Wednesday, June 07, 2006

YAPOO (Yet Another Premature and Obnoxious Obituary)

Premature Obituaries are flying thick and fast

The human race appears to have a peculiar fixation with proclamations of death (including its own - I recall at least a dozen predictions of the end of the world from the 1970s thru the 1990s - complete with precise date and time!).

I wrote a couple of days ago about the premature reports of the death of serendipity. Well, the latest occupant of the deathbed appears to be the Wikipedia. Nicholas Carr writes,

Wikipedia, the encyclopedia that "anyone can edit," was a nice experiment in the "democratization" of publishing, but it didn't quite work out. Wikipedia is dead. There was a time when, indeed, pretty much anyone could edit pretty much anything on Wikipedia. A few months ago,... the Wikipedian powers-that-be abandoned the work's founding ideal of being the "ULTIMATE 'open' format" and tightened the restrictions on editing. The administrators adopted an "official policy" of what they called, in good Orwellian fashion, "semi-protection" to prevent "vandals" (also known as people) from messing with their open encyclopedia. The end came last Friday. That's when Wikipedia's founder, Jimmy Wales, proposed "that we eliminate the requirement that semi-protected articles have to announce themselves as such to the general public."

This suggestion has, predictably enough, been widely and vociferously pilloried. Let me share my view: As I wrote in the Wisdom of the Wiki, it appears easy to scoff at the notion of an encyclopedia - which by definition is supposed to be the epitome of accuracy, authority, and accountability - that was created in such an apparently loose, disorganized and open manner, allowing any unschooled person with an internet connection to update it. However, amazing as it may seem, we must accept that the Wikipedia has come to be a truly reliable and authoritative source of knowledge - anyone who goes thru it in any degree of detail will be able to attest to that.

Thus, proclamations of its death, if any, must be done based on establishing that it no longer serves the purpose of providing a reliable reference source, or at least that it has abandoned the spirit of what constitutes a 'wiki'. Proclaiming its death based on a change in the administrative procedure that makes it somewhat less 'open' is, apart from being unnecessarily alarmist, completely unjustified, given that it continues to be as reliable as ever, and continues to be a wiki in spirit.

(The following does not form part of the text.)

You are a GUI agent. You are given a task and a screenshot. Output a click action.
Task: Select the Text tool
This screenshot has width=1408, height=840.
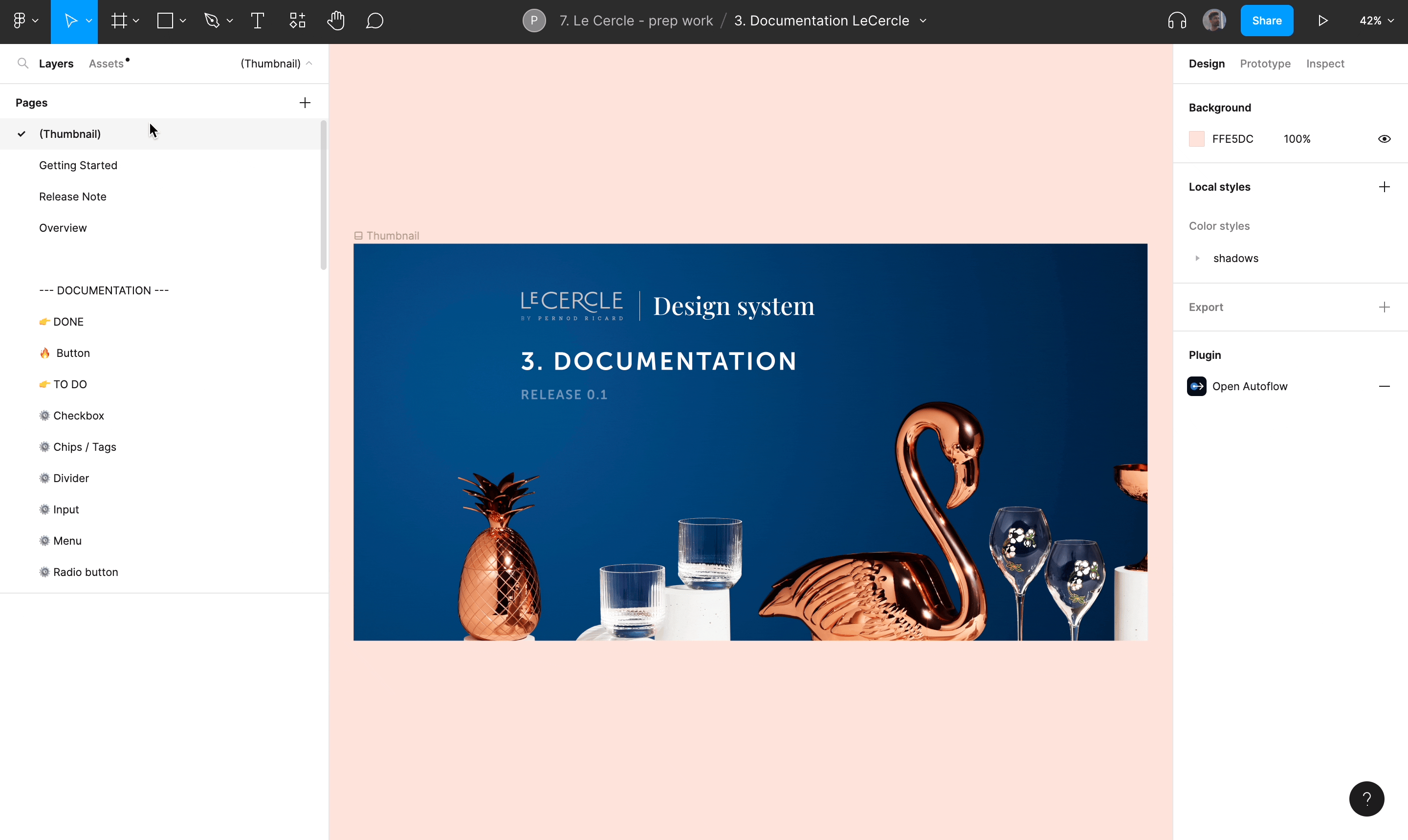tap(257, 21)
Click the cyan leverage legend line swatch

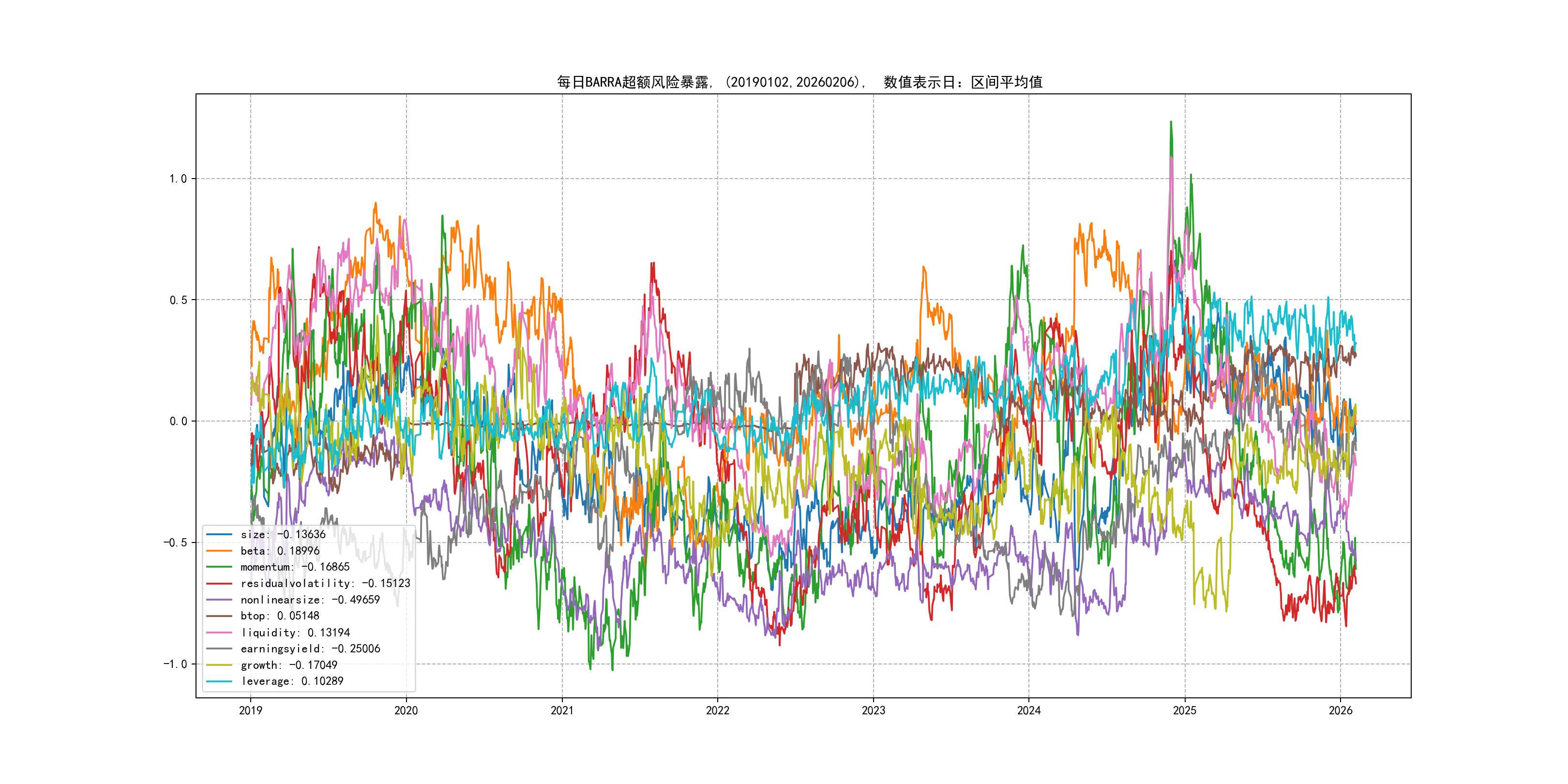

In addition, the change in administrative procedure is not surprising or unfamiliar to anyone who has created such a repository that depends on submissions from a large number of contributors: in the initial stages, the focus is on getting a large volume of content, and so you allow a very high degree of openness. As the volume of content builds up, the focus steadily shifts toward quality, and so you tighten the contribution mechanism. And that is what seems to be happening at the greatest Wiki of 'em all.